Saved entries:
════════════════
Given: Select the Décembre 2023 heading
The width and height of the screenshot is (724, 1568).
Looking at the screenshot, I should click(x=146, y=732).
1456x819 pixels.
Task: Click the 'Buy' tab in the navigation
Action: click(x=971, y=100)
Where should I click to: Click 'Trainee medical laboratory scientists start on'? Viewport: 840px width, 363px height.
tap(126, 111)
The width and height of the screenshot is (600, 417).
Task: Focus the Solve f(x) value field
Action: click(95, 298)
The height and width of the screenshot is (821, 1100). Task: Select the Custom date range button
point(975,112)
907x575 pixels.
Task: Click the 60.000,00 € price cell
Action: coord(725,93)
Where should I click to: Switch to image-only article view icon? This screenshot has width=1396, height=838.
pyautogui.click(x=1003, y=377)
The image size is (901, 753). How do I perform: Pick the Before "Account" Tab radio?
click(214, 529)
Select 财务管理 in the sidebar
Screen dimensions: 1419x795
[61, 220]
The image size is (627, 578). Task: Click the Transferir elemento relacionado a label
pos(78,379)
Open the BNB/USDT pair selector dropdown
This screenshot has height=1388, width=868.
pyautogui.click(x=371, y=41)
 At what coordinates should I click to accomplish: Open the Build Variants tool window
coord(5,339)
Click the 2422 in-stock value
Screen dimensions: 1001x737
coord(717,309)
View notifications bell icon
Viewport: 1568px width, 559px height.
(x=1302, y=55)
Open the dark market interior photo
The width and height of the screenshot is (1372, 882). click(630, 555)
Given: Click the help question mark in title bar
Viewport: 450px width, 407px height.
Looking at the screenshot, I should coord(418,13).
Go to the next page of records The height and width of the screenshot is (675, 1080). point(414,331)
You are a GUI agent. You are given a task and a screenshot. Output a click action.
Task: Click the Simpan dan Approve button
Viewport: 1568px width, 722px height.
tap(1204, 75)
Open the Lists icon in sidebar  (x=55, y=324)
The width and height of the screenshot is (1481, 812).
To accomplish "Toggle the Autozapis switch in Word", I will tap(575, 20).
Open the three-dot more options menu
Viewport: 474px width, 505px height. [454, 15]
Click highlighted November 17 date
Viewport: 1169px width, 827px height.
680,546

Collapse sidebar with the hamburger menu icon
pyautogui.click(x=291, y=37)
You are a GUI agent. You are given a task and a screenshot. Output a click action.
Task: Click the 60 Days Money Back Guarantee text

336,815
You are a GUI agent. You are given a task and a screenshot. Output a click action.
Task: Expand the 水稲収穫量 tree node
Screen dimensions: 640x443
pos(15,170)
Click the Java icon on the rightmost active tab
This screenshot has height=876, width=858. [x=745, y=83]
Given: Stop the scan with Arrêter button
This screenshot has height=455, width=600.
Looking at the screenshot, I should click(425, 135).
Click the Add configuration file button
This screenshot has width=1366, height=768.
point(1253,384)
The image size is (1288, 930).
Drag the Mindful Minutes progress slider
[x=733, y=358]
════════════════
▶ **What you will do**:
Every entry is to be returned exactly, with nothing dropped.

▶ **Answer box**:
Given: Select the Décembre 2023 heading
The width and height of the screenshot is (724, 1568).
Looking at the screenshot, I should click(x=146, y=732).
1456x819 pixels.
Task: Click the 'Buy' tab in the navigation
Action: click(x=971, y=100)
Where should I click to: Click 'Trainee medical laboratory scientists start on'? Viewport: 840px width, 363px height.
tap(126, 111)
The width and height of the screenshot is (600, 417).
Task: Focus the Solve f(x) value field
Action: click(95, 298)
The height and width of the screenshot is (821, 1100). Task: Select the Custom date range button
point(975,112)
907x575 pixels.
Task: Click the 60.000,00 € price cell
Action: coord(725,93)
Where should I click to: Switch to image-only article view icon? This screenshot has width=1396, height=838.
pyautogui.click(x=1003, y=377)
The image size is (901, 753). How do I perform: Pick the Before "Account" Tab radio?
click(214, 529)
Select 财务管理 in the sidebar
Screen dimensions: 1419x795
[61, 220]
The image size is (627, 578). Task: Click the Transferir elemento relacionado a label
pos(78,379)
Open the BNB/USDT pair selector dropdown
This screenshot has height=1388, width=868.
pyautogui.click(x=371, y=41)
 At what coordinates should I click to accomplish: Open the Build Variants tool window
coord(5,339)
Click the 2422 in-stock value
Screen dimensions: 1001x737
coord(717,309)
View notifications bell icon
Viewport: 1568px width, 559px height.
(x=1302, y=55)
Open the dark market interior photo
The width and height of the screenshot is (1372, 882). click(630, 555)
Given: Click the help question mark in title bar
Viewport: 450px width, 407px height.
Looking at the screenshot, I should coord(418,13).
Go to the next page of records The height and width of the screenshot is (675, 1080). point(414,331)
You are a GUI agent. You are given a task and a screenshot. Output a click action.
Task: Click the Simpan dan Approve button
Viewport: 1568px width, 722px height.
tap(1204, 75)
Open the Lists icon in sidebar  (x=55, y=324)
The width and height of the screenshot is (1481, 812).
To accomplish "Toggle the Autozapis switch in Word", I will tap(575, 20).
Open the three-dot more options menu
Viewport: 474px width, 505px height. [454, 15]
Click highlighted November 17 date
Viewport: 1169px width, 827px height.
680,546

Collapse sidebar with the hamburger menu icon
pyautogui.click(x=291, y=37)
You are a GUI agent. You are given a task and a screenshot. Output a click action.
Task: Click the 60 Days Money Back Guarantee text

336,815
You are a GUI agent. You are given a task and a screenshot. Output a click action.
Task: Expand the 水稲収穫量 tree node
Screen dimensions: 640x443
pos(15,170)
Click the Java icon on the rightmost active tab
This screenshot has height=876, width=858. [x=745, y=83]
Given: Stop the scan with Arrêter button
This screenshot has height=455, width=600.
Looking at the screenshot, I should click(425, 135).
Click the Add configuration file button
This screenshot has width=1366, height=768.
point(1253,384)
The image size is (1288, 930).
Drag the Mindful Minutes progress slider
[x=733, y=358]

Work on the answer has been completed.